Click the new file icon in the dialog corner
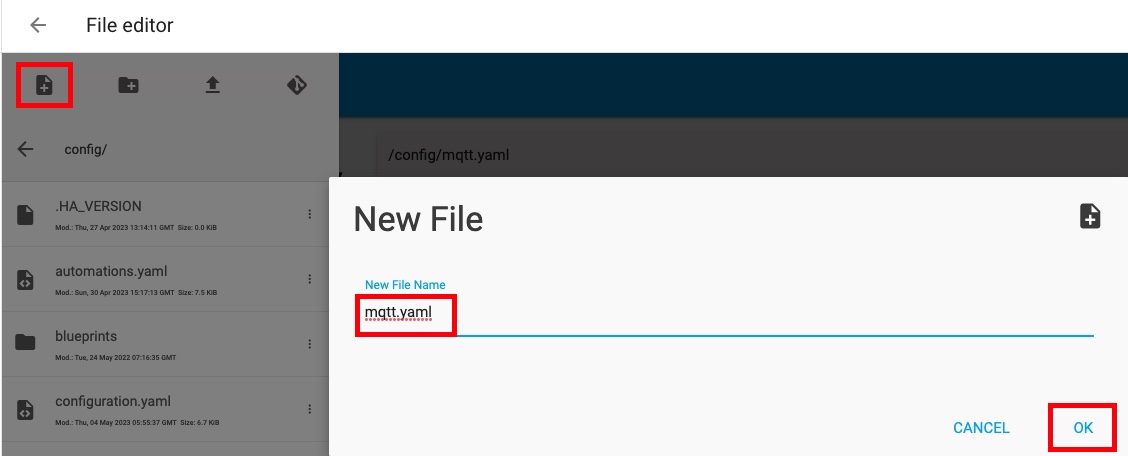Image resolution: width=1128 pixels, height=456 pixels. point(1090,216)
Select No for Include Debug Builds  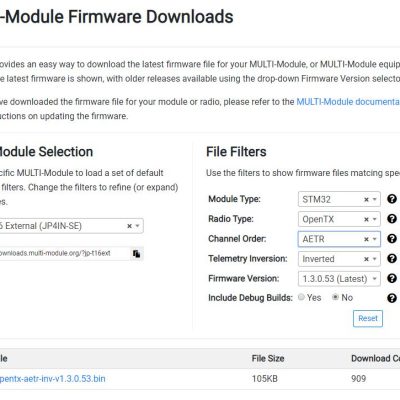point(336,297)
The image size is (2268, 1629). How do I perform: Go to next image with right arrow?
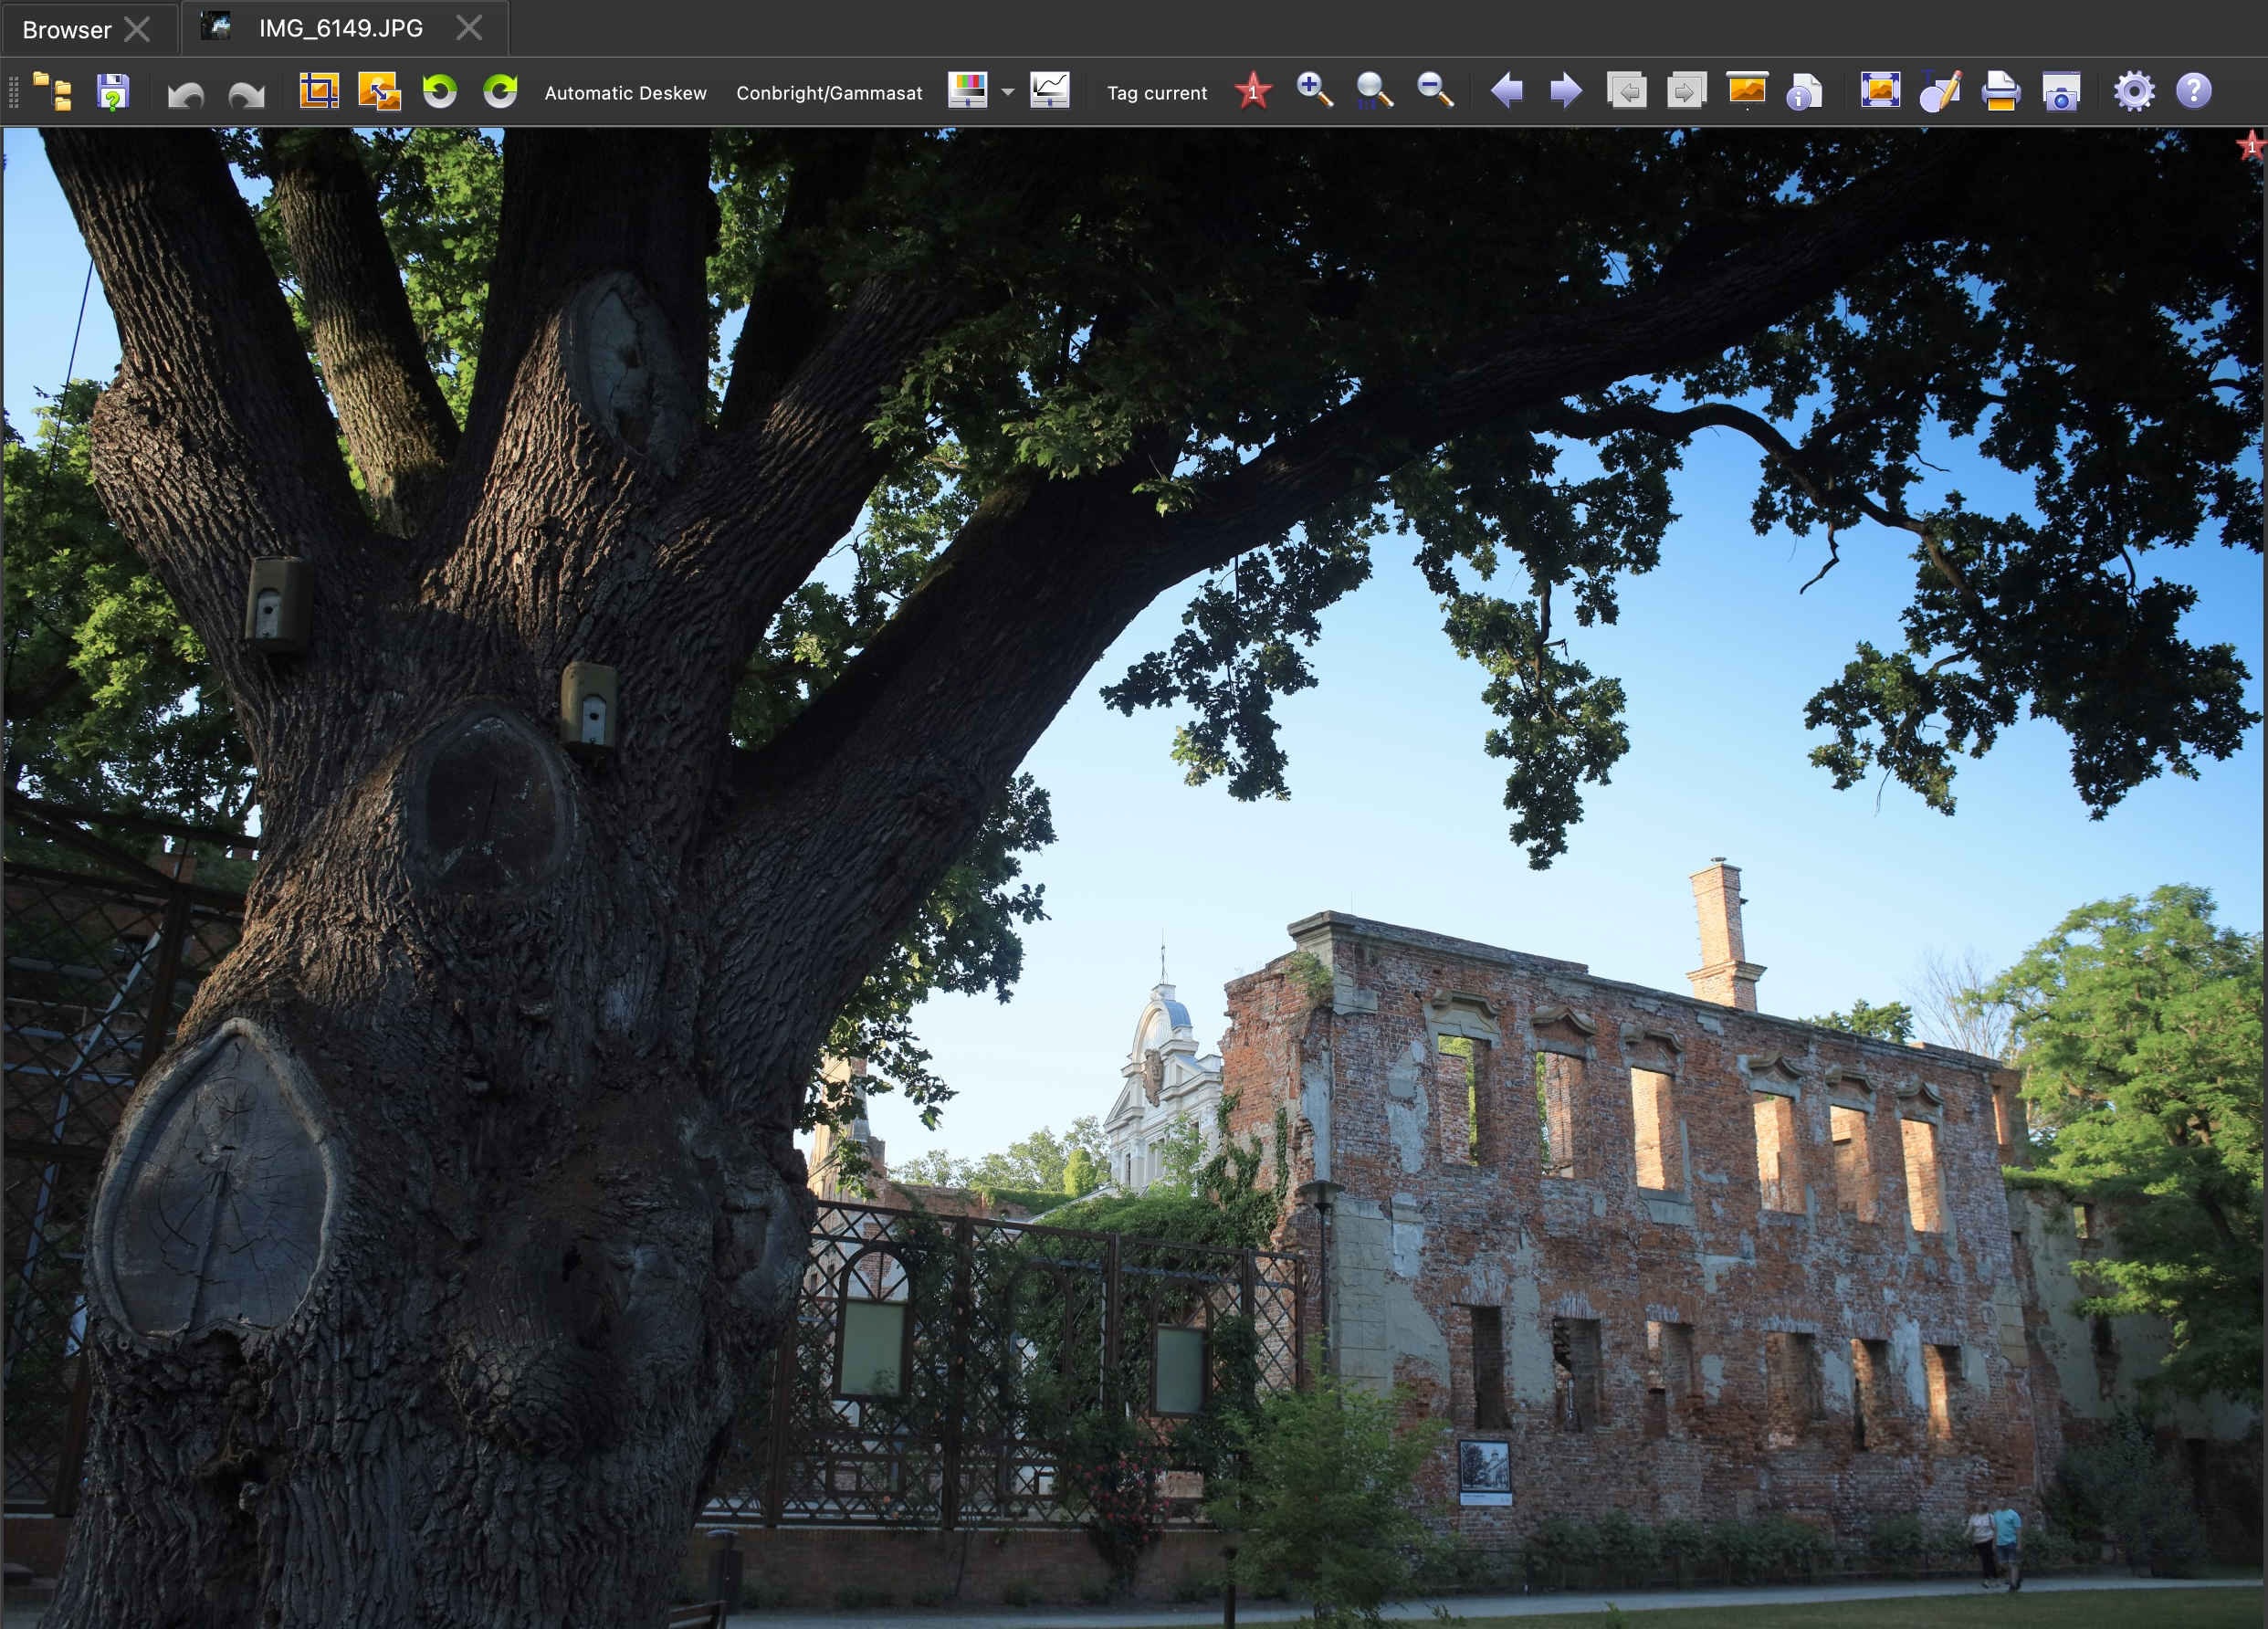pos(1566,91)
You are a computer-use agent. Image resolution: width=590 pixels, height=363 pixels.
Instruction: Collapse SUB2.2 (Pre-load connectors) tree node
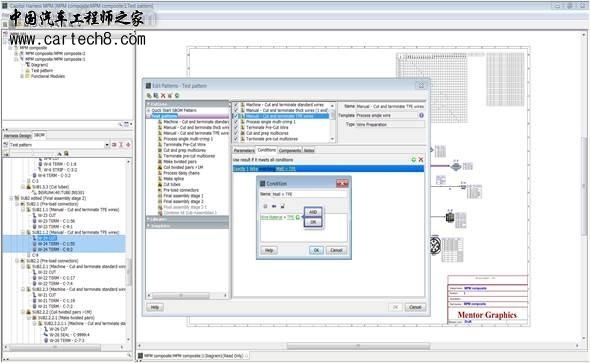[17, 261]
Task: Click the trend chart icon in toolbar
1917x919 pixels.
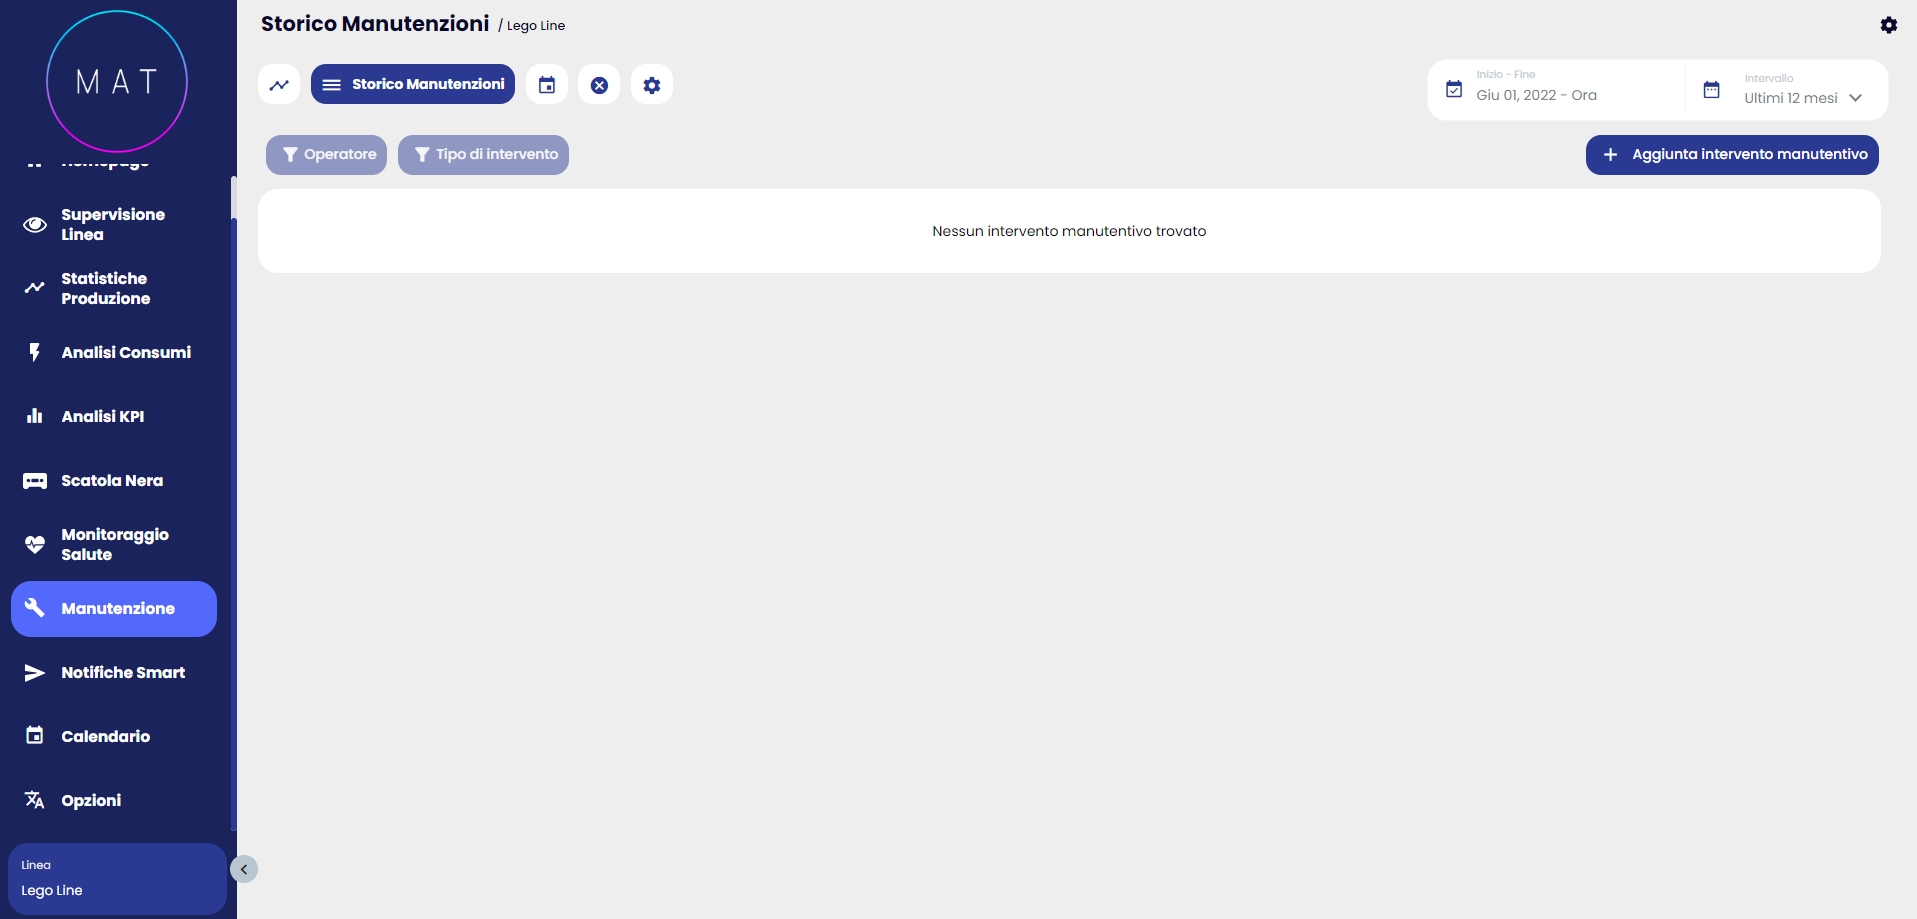Action: point(279,85)

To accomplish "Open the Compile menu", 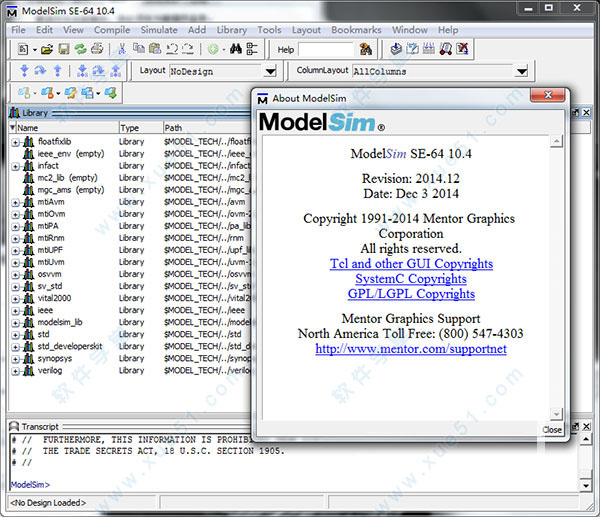I will tap(112, 30).
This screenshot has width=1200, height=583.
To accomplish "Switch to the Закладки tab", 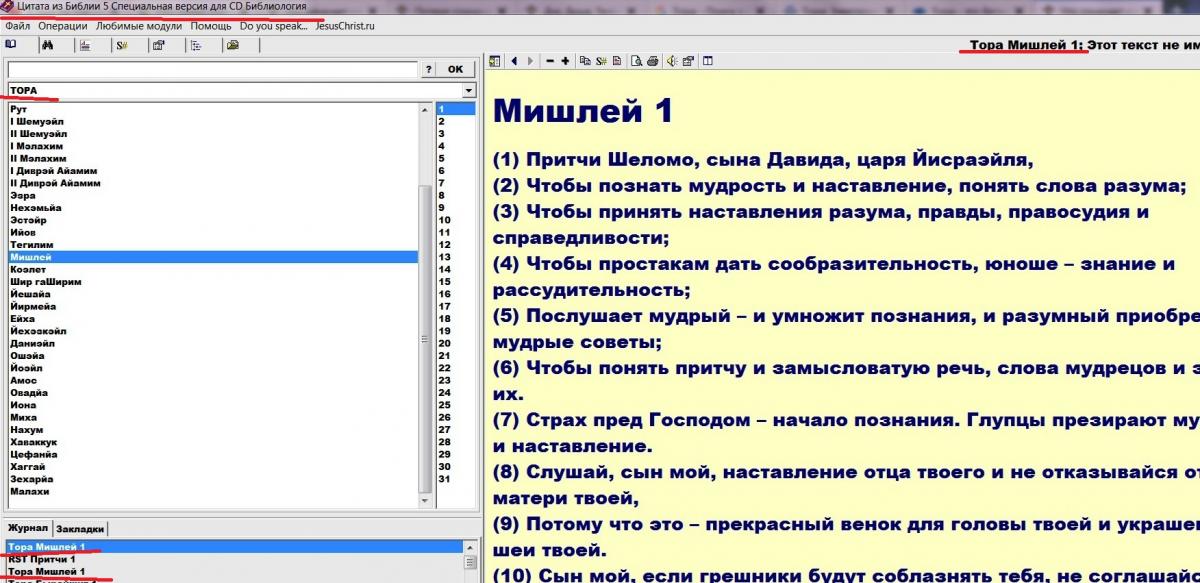I will point(79,528).
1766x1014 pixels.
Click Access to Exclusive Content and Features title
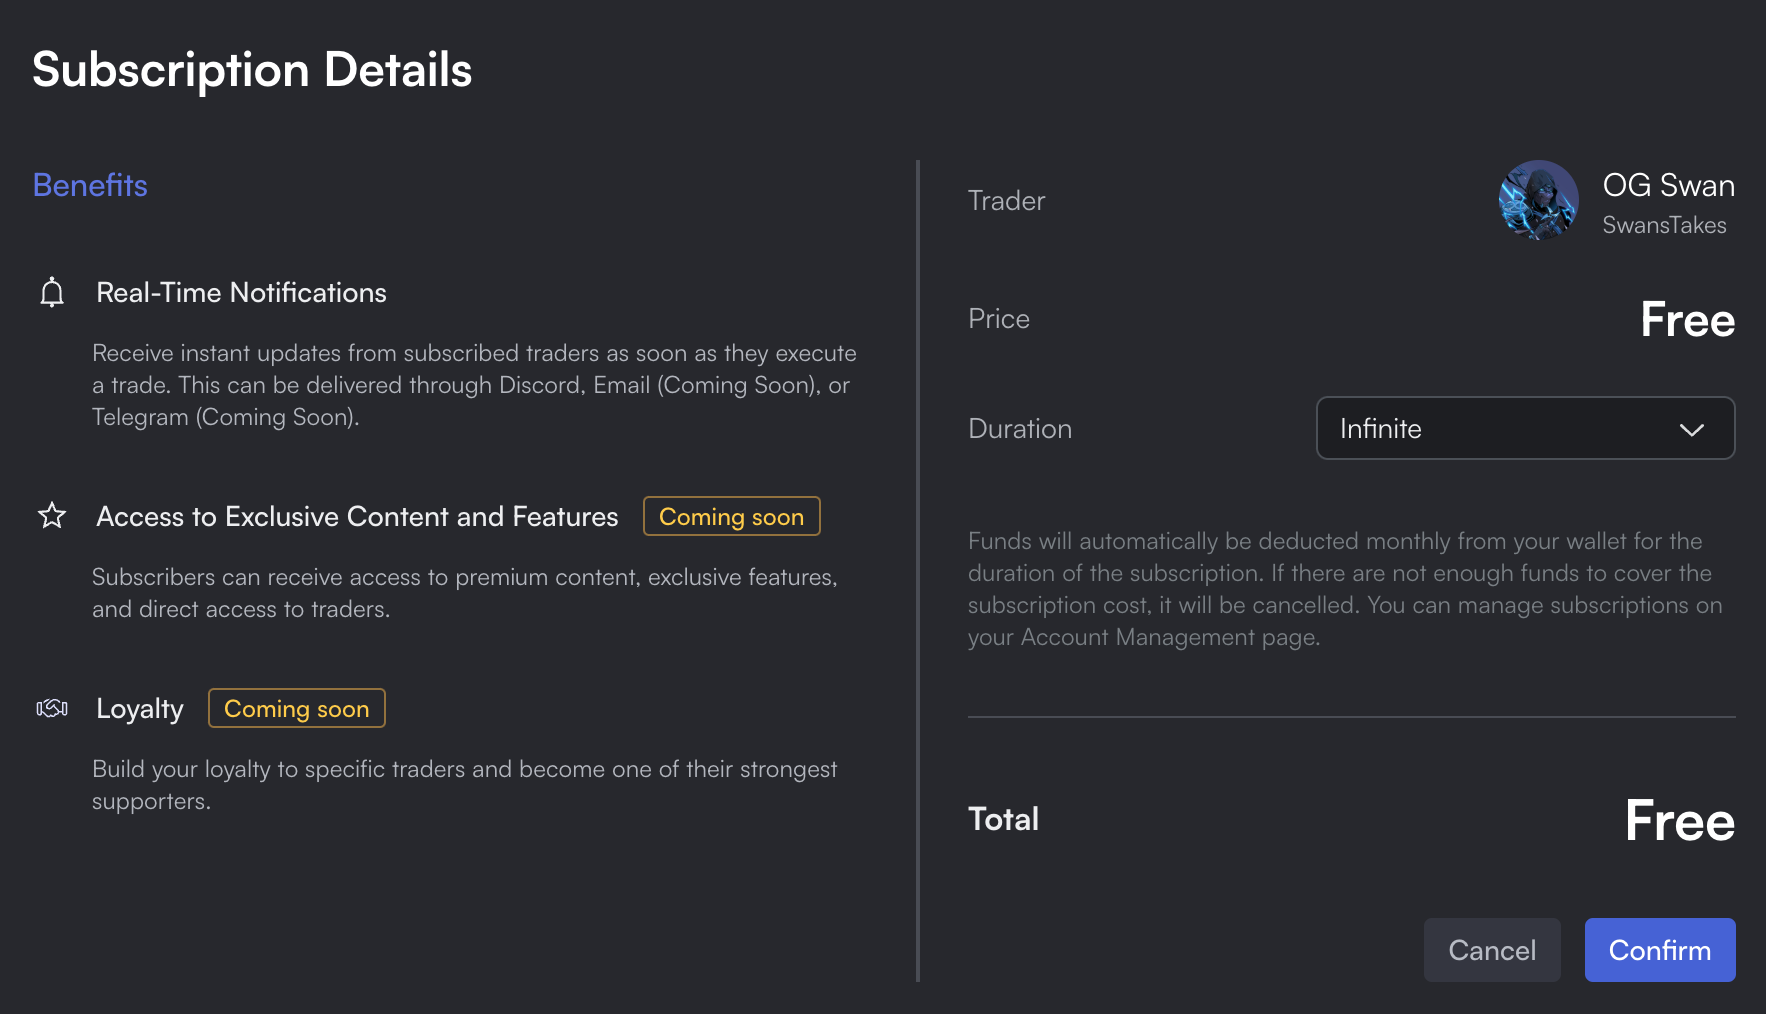[357, 516]
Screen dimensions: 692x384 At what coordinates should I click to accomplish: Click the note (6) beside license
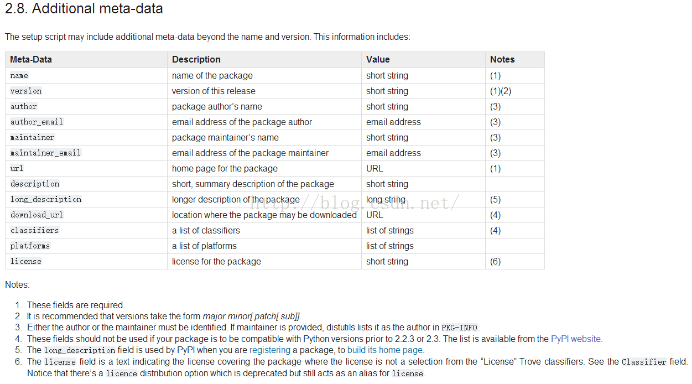tap(495, 261)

------------------------------------

### Request
Please copy the material verbatim, beginning at the line that contains "1766x1014 pixels." and continuing through the end of the material, both ends included. Leave the pictures out of your answer.

### Solution to the exercise
1766x1014 pixels.
Click Access to Exclusive Content and Features title
[357, 516]
Screen dimensions: 692x384 At what coordinates should I click to accomplish: Click the note (6) beside license
tap(495, 261)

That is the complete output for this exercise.